--- Given entries Enclosed Below ---

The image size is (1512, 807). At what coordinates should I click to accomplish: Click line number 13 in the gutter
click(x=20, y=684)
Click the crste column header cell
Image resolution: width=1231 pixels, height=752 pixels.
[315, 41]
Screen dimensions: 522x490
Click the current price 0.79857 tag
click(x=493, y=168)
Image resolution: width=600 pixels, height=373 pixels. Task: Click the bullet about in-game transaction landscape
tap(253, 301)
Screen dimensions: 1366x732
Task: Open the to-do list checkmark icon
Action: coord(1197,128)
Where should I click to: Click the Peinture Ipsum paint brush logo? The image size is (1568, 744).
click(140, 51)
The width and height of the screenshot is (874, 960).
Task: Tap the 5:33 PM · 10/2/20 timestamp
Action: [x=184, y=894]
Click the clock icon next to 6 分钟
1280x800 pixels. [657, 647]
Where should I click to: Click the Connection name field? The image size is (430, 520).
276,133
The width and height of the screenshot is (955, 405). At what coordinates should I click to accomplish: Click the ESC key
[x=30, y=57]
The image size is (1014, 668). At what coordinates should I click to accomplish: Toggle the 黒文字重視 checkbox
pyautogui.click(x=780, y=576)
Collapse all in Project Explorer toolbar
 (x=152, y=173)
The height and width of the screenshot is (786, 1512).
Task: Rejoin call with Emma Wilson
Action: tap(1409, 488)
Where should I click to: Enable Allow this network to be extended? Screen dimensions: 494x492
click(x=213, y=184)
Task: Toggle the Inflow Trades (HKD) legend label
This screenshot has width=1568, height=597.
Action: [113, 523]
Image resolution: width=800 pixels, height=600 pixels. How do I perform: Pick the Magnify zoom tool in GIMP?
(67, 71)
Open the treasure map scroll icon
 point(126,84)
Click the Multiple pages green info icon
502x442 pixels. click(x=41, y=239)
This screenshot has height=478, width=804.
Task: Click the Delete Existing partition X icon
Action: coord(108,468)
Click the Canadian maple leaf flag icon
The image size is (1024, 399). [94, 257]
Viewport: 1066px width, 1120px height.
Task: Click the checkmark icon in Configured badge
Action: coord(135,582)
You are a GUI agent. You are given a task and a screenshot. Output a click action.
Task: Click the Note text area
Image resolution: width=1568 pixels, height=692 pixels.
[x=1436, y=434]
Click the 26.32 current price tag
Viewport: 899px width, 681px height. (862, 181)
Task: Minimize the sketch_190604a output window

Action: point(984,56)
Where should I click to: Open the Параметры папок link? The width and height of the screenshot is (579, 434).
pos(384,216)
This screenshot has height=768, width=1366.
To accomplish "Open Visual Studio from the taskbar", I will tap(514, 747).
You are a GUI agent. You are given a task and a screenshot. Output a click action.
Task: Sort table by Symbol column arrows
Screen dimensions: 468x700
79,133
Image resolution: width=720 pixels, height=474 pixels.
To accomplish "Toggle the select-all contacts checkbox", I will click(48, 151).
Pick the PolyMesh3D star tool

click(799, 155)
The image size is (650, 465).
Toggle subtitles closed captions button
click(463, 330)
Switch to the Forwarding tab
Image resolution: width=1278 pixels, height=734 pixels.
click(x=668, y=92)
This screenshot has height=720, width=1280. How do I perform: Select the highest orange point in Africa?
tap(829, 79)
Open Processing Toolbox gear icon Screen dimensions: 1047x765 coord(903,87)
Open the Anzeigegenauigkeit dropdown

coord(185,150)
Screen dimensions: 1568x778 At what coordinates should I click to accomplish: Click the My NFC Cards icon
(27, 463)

--- End of Enclosed Given entries ---

The problem =>
The answer must be a word-for-word transcription of every record above.

Output for this task =>
The image size is (1512, 807). At what coordinates should I click to accomplish: Click line number 13 in the gutter
click(x=20, y=684)
Click the crste column header cell
Image resolution: width=1231 pixels, height=752 pixels.
[315, 41]
Screen dimensions: 522x490
Click the current price 0.79857 tag
click(x=493, y=168)
Image resolution: width=600 pixels, height=373 pixels. Task: Click the bullet about in-game transaction landscape
tap(253, 301)
Screen dimensions: 1366x732
Task: Open the to-do list checkmark icon
Action: coord(1197,128)
Where should I click to: Click the Peinture Ipsum paint brush logo? The image size is (1568, 744).
click(140, 51)
The width and height of the screenshot is (874, 960).
Task: Tap the 5:33 PM · 10/2/20 timestamp
Action: [x=184, y=894]
Click the clock icon next to 6 分钟
1280x800 pixels. [657, 647]
Where should I click to: Click the Connection name field? The image size is (430, 520).
276,133
The width and height of the screenshot is (955, 405). At what coordinates should I click to accomplish: Click the ESC key
[x=30, y=57]
The image size is (1014, 668). At what coordinates should I click to accomplish: Toggle the 黒文字重視 checkbox
pyautogui.click(x=780, y=576)
Collapse all in Project Explorer toolbar
 (x=152, y=173)
The height and width of the screenshot is (786, 1512).
Task: Rejoin call with Emma Wilson
Action: tap(1409, 488)
Where should I click to: Enable Allow this network to be extended? Screen dimensions: 494x492
click(x=213, y=184)
Task: Toggle the Inflow Trades (HKD) legend label
This screenshot has width=1568, height=597.
Action: [113, 523]
Image resolution: width=800 pixels, height=600 pixels. How do I perform: Pick the Magnify zoom tool in GIMP?
(67, 71)
Open the treasure map scroll icon
 point(126,84)
Click the Multiple pages green info icon
502x442 pixels. click(x=41, y=239)
This screenshot has height=478, width=804.
Task: Click the Delete Existing partition X icon
Action: coord(108,468)
Click the Canadian maple leaf flag icon
The image size is (1024, 399). [94, 257]
Viewport: 1066px width, 1120px height.
Task: Click the checkmark icon in Configured badge
Action: coord(135,582)
You are a GUI agent. You are given a task and a screenshot. Output a click action.
Task: Click the Note text area
Image resolution: width=1568 pixels, height=692 pixels.
[x=1436, y=434]
Click the 26.32 current price tag
Viewport: 899px width, 681px height. (862, 181)
Task: Minimize the sketch_190604a output window

Action: point(984,56)
Where should I click to: Open the Параметры папок link? The width and height of the screenshot is (579, 434).
pos(384,216)
This screenshot has height=768, width=1366.
To accomplish "Open Visual Studio from the taskbar", I will tap(514, 747).
You are a GUI agent. You are given a task and a screenshot. Output a click action.
Task: Sort table by Symbol column arrows
Screen dimensions: 468x700
79,133
Image resolution: width=720 pixels, height=474 pixels.
To accomplish "Toggle the select-all contacts checkbox", I will click(48, 151).
Pick the PolyMesh3D star tool

click(799, 155)
The image size is (650, 465).
Toggle subtitles closed captions button
click(463, 330)
Switch to the Forwarding tab
Image resolution: width=1278 pixels, height=734 pixels.
click(x=668, y=92)
This screenshot has height=720, width=1280. How do I perform: Select the highest orange point in Africa?
tap(829, 79)
Open Processing Toolbox gear icon Screen dimensions: 1047x765 coord(903,87)
Open the Anzeigegenauigkeit dropdown

coord(185,150)
Screen dimensions: 1568x778 At what coordinates should I click to accomplish: Click the My NFC Cards icon
(27, 463)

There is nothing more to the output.